EXCERPTED DATA:
::::::::::

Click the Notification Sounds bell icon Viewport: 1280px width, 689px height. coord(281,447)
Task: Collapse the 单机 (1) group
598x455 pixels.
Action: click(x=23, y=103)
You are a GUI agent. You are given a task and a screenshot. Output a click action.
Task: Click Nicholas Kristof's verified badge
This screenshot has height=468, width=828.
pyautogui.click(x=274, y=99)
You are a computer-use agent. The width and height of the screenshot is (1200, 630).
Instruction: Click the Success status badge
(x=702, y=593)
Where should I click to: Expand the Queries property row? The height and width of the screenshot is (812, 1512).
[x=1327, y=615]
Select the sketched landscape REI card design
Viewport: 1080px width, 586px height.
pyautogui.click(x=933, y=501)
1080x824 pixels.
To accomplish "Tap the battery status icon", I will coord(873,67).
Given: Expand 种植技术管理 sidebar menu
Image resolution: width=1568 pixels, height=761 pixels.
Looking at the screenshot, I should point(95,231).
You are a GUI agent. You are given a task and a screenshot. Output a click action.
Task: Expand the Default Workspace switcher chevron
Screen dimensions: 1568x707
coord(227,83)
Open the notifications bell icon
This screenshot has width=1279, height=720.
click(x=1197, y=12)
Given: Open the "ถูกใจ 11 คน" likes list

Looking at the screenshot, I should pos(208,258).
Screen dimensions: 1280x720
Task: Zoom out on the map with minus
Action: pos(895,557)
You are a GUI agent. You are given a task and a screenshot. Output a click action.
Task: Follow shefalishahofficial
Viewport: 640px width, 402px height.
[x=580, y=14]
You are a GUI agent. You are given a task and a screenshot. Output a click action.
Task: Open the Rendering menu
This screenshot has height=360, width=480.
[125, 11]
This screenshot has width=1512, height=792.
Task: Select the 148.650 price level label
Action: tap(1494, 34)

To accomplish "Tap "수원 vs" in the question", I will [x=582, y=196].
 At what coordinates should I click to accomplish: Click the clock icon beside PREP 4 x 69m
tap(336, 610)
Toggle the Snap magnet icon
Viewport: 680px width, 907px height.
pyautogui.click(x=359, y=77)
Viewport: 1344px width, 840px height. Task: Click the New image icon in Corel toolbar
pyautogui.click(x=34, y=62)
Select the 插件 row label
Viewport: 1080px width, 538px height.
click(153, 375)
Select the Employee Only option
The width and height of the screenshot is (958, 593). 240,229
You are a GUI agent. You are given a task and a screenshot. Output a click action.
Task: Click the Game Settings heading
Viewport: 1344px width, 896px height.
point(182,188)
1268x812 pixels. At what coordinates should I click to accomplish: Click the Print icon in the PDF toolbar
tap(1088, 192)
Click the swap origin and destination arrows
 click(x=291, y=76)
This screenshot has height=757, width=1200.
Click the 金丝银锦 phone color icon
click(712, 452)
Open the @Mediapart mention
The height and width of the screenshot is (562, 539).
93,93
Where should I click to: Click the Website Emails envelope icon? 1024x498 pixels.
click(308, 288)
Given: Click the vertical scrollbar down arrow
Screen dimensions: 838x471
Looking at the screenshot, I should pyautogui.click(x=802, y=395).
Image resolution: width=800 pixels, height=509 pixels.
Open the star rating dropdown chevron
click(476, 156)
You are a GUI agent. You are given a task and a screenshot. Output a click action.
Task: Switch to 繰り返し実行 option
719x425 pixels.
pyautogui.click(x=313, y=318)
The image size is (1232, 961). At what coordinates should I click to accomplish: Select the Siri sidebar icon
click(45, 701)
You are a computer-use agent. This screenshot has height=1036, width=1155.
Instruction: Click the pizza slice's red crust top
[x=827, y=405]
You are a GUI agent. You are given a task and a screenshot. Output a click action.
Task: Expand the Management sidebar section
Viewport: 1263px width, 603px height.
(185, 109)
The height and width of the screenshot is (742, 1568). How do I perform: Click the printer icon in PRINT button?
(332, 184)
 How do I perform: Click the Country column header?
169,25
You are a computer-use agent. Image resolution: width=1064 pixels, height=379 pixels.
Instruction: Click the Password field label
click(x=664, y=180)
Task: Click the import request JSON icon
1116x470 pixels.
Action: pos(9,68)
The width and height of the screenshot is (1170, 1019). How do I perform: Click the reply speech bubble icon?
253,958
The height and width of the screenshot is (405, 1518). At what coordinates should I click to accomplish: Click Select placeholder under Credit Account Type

::::::::::

WORK REQUIRED:
State the count of lines in the preceding listing that include the string "menu". No other words belong in the answer.

WORKED SOLUTION:
2